Pourquoi avez-vous accepté le rôle de commissaire de « Vision Gate » dans les aéroports Haneda et Narita de Tokyo ?

Comment ne pas accepter ? C’était une invitation irrésistible. J’aime le Japon et surtout à quel point sa culture est toujours à la fois surprenante et inspirante pour un étranger – ou du moins elle l’a été pour moi. J’ai été très enthousiaste à l’idée de pouvoir présenter mon émerveillement et mon plaisir aux autres voyageurs qui découvrent un nouveau monde. Lorsque j’ai reçu l’appel de Tetsuya Kawabe, directeur général du Haneda Future Research Institute [au Japan Airport Terminal Company Ltd], je n’ai pas hésité, notamment parce que lui et moi avions déjà fait équipe sur d’autres projets culturels par le passé.

Image tirée de  “Day of a Full Moon”, Monika Mogi pour VISION GATE, 2021

Quelle a été votre propre vision du Japon ? Quand avez-vous visité le pays pour la première fois et quelle impression vous a-t-il laissé ?

C’était en 1992. Je devais aider à installer une exposition au Tokyo Design Center qui ouvrait ses portes à ce moment-là dans le quartier de Gotanda. Je suis arrivée un vendredi soir à Narita, j’ai manqué le chauffeur qui devait venir me chercher, j’ai pris le Narita Express et je me suis retrouvé à la gare de Tokyo à l’heure de pointe un vendredi soir. À cette époque, il n’y avait pas beaucoup de panneaux écrits en anglais, et pas de téléphones portables fonctionnant à l’international. J’étais complètement perdue… mais c’était merveilleux ! Je me suis débrouillée pour aller à Gotanda et j’ai trouvé le bâtiment. Les hôtes qui m’attendaient étaient terrifiés, ils pensaient ne jamais me revoir ! Ce sentiment d’être perdue, presque invisible, introuvable, est resté en moi depuis lors, et il est resté aussi exaltant qu’avant. Le Japon est l’un des endroits où je me sens le plus libre au monde. J’y suis aussi plus curieuse parce que son approche du design est unique, de l’application inattendue des nouvelles technologies à l’invention de nouvelles typologies d’objets. Et la mode ! Pour un amateur de design, c’est le paradis.

 

 

Aviez-vous déjà organisé une exposition dans un aéroport ? Quelles sont les considérations curatoriales spécifiques que vous avez du prendre en compte, comme la façon dont les pièces seront perçues par les voyageurs internationaux ?

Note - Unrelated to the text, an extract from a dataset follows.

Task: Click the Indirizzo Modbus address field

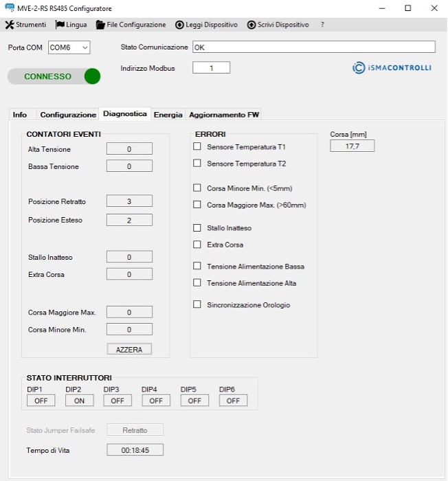Action: pyautogui.click(x=211, y=68)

Non, je n’avais jamais travaillé dans un aéroport auparavant – du moins pas en tant que commissaire d’exposition ! Mais j’ai toujours rêvé de le faire parce que les aéroports font partie font partie de ces lieux que j’aime tout particulièrement. En choisissant les artistes et en imaginant les types d’installations qui pourraient être réalisées dans les halls d’arrivée, j’ai tenu compte du fait que les personnes qui débarquent sont souvent encore dans les nuages, peut-être groggy du voyage, et qu’elles ne sont pas d’humeur à être assaillies par des gestes de bienvenue trop enthousiastes. J’ai plutôt opté pour des images et des sons apaisants, subtils et pourtant puissants, presque subliminaux. C’est une suggestion de ce qui nous attend, pas une révélation soudaine. Un aperçu destiné à ouvrir les esprits et à éveiller les curiosités.

 

 

Comment la pandémie et les restrictions de voyage ont-elles influencé votre approche curatoriale et le choix des œuvres ?

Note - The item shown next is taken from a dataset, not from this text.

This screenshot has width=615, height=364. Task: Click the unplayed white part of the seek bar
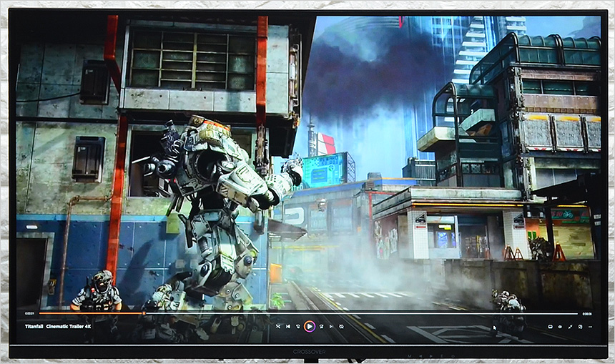(358, 313)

Elles ne m’ont pas du tout affectée. J’aurais fait les mêmes choix même si la pandémie n’avait pas eu lieu. Ma seule grande frustration a été que ni moi, ni [l’artiste sonore et designer] Yuri Suzuki et son collaborateur Gabriel Vergara n’avons pu nous déplacer de New York et Londres pour assister à l’installation et au lancement.

 

 

Image tirée de “Kojiki – Amenomanai”, Mariko Mori pour VISION GATE, 2021

Que pouvez-vous nous dire sur l’installation « Crowd Cloud » de Yuri Suzuki et Miyu Hosoi ?

Avec « Crowd Cloud », Yuri Suzuki et Miyu Hosoi ont formé une équipe formidable et nous avons eu la chance de pouvoir travailler avec deux artisans de Takaoka dans la préfecture de Toyama pour la coloration des cors. Cette région possède une connaissance approfondie de la fabrication du laiton, une culture qui remonte à 400 ans. L’installation finale est le résultat d’une véritable collaboration entre tradition et innovation japonaises.

 

 

Votre choix d’artistes couvre différentes générations d’artistes japonais. Pouvez-vous expliquer brièvement comment vous avez fait votre sélection ?

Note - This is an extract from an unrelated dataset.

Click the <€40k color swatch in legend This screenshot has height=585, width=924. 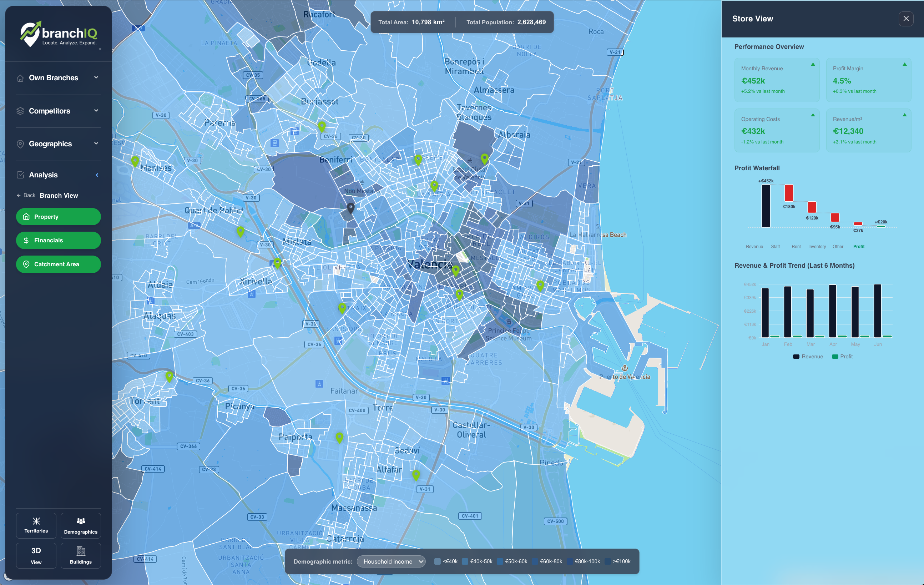(x=437, y=561)
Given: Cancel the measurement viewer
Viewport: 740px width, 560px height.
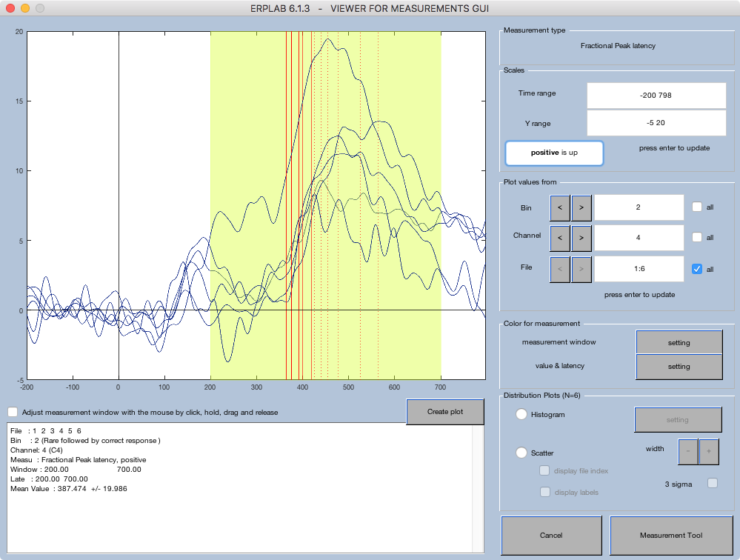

Dans l’installation vidéo, chaque artiste représente la tension entre le passé et le présent. Mariko Mori est, bien sûr, le symbole de cette synthèse unique, mais les vidéos de Monika Mogi, Sachiko Kodama, Jun Inoue, acky bright et de l’équipe créative de PARTY, sont très efficaces à la fois seules et dans leur ensemble. J’ai appris à connaître le travail de Monika Mogi en visitant une exposition photographique à Tokyo il y a quelques années et j’ai été frappée par sa vision unique des femmes japonaises, de la manière qu’elle a de représenter leur force et leur individualité en utilisant des styles et des techniques d’antan.

 

 

Vous avez déclaré lors d’une conférence TED dans les années 1990 : « chaque exposition de design dont je suis la commissaire examine un monde différent […] Pour moi, le paradis est une curiosité satisfaite ». Comment « VISION GATE » satisfait-elle la curiosité envers la culture japonaise ?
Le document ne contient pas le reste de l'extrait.